**Work to be completed**
The answer is a stretch of the material below, returned exactly: the line containing "Image resolution: width=840", the line containing "Task: Click the square", and all lines between.

**Data for analysis**
———
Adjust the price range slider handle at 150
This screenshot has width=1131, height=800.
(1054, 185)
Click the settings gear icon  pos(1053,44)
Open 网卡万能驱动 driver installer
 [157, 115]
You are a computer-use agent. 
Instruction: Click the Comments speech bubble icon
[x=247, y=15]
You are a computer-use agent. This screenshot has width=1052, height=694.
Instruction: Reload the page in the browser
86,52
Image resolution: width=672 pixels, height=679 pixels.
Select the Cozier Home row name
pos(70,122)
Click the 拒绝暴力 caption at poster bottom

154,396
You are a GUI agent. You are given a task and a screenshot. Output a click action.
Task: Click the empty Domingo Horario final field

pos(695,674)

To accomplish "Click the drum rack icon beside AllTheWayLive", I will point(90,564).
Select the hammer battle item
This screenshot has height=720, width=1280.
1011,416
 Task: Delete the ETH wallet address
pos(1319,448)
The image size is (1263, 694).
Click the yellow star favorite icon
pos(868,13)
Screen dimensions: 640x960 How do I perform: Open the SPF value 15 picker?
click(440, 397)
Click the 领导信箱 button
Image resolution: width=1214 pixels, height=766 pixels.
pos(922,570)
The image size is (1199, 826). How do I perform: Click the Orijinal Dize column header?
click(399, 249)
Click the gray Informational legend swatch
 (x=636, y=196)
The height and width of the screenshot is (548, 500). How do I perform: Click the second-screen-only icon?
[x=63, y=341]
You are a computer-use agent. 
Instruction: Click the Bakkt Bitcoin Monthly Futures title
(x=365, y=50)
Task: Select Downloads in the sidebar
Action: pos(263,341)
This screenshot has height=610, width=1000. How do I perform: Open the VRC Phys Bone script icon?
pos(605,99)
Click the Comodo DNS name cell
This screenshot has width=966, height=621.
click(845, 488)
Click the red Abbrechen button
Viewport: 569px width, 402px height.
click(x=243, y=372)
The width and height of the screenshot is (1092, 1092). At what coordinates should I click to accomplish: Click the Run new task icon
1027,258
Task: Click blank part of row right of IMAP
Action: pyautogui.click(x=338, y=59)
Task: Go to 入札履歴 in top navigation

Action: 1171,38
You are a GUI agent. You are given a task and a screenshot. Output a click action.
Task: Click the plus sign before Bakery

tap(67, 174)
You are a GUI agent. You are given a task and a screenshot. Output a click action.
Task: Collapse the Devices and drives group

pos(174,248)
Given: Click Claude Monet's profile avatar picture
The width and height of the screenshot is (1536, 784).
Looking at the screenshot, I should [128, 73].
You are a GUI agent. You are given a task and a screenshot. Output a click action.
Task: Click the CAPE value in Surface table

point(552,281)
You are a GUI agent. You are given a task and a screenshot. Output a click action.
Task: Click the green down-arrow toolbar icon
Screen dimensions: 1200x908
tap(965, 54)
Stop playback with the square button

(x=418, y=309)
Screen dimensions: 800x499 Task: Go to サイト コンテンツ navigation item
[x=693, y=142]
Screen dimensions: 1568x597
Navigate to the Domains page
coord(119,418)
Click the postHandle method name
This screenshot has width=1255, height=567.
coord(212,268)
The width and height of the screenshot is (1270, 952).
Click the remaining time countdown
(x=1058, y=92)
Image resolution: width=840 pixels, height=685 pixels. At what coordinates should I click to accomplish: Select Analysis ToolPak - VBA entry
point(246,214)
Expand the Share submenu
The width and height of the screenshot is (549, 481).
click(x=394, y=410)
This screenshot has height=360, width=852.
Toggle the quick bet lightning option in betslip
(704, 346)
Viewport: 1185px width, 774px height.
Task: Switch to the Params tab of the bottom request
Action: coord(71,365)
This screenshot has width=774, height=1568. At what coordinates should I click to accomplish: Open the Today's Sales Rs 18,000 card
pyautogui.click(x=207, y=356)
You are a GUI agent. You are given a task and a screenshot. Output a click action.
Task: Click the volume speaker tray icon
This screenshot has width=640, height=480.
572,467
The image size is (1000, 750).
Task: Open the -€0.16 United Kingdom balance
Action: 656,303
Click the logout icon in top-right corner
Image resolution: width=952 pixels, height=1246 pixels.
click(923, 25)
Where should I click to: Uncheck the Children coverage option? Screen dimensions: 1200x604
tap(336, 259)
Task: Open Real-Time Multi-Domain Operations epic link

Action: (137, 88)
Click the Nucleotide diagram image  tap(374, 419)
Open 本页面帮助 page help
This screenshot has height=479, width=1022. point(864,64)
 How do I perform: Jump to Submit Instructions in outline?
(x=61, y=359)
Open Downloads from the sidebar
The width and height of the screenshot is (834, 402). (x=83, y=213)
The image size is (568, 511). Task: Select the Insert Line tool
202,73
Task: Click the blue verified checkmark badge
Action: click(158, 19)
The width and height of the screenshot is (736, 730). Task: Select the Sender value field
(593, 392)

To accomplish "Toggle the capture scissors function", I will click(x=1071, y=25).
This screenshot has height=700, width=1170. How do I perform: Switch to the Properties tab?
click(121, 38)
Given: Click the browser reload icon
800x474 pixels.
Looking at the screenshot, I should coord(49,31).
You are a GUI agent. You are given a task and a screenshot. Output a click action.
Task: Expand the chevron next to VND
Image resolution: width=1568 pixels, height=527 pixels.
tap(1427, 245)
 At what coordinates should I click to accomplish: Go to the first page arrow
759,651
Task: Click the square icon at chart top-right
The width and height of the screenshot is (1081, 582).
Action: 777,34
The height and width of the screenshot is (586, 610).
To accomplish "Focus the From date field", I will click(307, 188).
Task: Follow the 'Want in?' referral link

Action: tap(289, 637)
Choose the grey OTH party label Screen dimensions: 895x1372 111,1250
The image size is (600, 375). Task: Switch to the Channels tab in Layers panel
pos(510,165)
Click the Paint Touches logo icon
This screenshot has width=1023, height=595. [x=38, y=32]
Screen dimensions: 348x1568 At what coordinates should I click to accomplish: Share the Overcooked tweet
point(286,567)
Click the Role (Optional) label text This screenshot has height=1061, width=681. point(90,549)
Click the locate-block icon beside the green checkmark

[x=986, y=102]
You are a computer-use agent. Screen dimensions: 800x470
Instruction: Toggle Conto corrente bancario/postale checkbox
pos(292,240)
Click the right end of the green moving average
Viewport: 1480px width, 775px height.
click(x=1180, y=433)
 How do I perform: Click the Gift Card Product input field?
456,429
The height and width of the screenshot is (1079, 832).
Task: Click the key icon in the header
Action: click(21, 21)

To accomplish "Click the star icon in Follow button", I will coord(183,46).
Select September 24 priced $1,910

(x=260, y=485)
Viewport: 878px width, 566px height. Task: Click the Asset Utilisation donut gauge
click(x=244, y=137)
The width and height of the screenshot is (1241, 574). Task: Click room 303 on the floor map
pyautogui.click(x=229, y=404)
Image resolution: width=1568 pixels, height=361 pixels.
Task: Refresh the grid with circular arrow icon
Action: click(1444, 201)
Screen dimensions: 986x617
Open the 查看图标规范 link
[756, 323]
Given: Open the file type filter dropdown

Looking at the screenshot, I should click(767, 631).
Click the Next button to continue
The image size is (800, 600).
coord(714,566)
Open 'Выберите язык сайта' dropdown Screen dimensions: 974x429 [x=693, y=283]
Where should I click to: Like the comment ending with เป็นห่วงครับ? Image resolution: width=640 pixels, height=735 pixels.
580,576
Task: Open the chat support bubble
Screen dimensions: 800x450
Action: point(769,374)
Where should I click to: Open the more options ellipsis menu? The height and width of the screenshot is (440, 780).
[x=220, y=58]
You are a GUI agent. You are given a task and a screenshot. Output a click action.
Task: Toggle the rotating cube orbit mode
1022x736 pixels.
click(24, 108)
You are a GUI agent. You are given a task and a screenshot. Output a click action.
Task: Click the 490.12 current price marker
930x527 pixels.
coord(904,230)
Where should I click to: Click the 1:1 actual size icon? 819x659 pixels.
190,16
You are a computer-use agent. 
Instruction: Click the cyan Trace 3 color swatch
———
**Solved exercise**
Image resolution: width=840 pixels, height=685 pixels. At what coordinates should I click to accomplish: Select Analysis ToolPak - VBA entry
point(246,214)
Expand the Share submenu
The width and height of the screenshot is (549, 481).
click(x=394, y=410)
This screenshot has height=360, width=852.
Toggle the quick bet lightning option in betslip
(704, 346)
Viewport: 1185px width, 774px height.
Task: Switch to the Params tab of the bottom request
Action: coord(71,365)
This screenshot has width=774, height=1568. At what coordinates should I click to accomplish: Open the Today's Sales Rs 18,000 card
pyautogui.click(x=207, y=356)
You are a GUI agent. You are given a task and a screenshot. Output a click action.
Task: Click the volume speaker tray icon
This screenshot has width=640, height=480.
572,467
The image size is (1000, 750).
Task: Open the -€0.16 United Kingdom balance
Action: 656,303
Click the logout icon in top-right corner
Image resolution: width=952 pixels, height=1246 pixels.
click(923, 25)
Where should I click to: Uncheck the Children coverage option? Screen dimensions: 1200x604
tap(336, 259)
Task: Open Real-Time Multi-Domain Operations epic link

Action: (137, 88)
Click the Nucleotide diagram image  tap(374, 419)
Open 本页面帮助 page help
This screenshot has height=479, width=1022. point(864,64)
 How do I perform: Jump to Submit Instructions in outline?
(x=61, y=359)
Open Downloads from the sidebar
The width and height of the screenshot is (834, 402). (x=83, y=213)
The image size is (568, 511). Task: Select the Insert Line tool
202,73
Task: Click the blue verified checkmark badge
Action: click(158, 19)
The width and height of the screenshot is (736, 730). Task: Select the Sender value field
(593, 392)

To accomplish "Toggle the capture scissors function", I will click(x=1071, y=25).
This screenshot has height=700, width=1170. How do I perform: Switch to the Properties tab?
click(121, 38)
Given: Click the browser reload icon
800x474 pixels.
Looking at the screenshot, I should coord(49,31).
You are a GUI agent. You are given a task and a screenshot. Output a click action.
Task: Expand the chevron next to VND
Image resolution: width=1568 pixels, height=527 pixels.
tap(1427, 245)
 At what coordinates should I click to accomplish: Go to the first page arrow
759,651
Task: Click the square icon at chart top-right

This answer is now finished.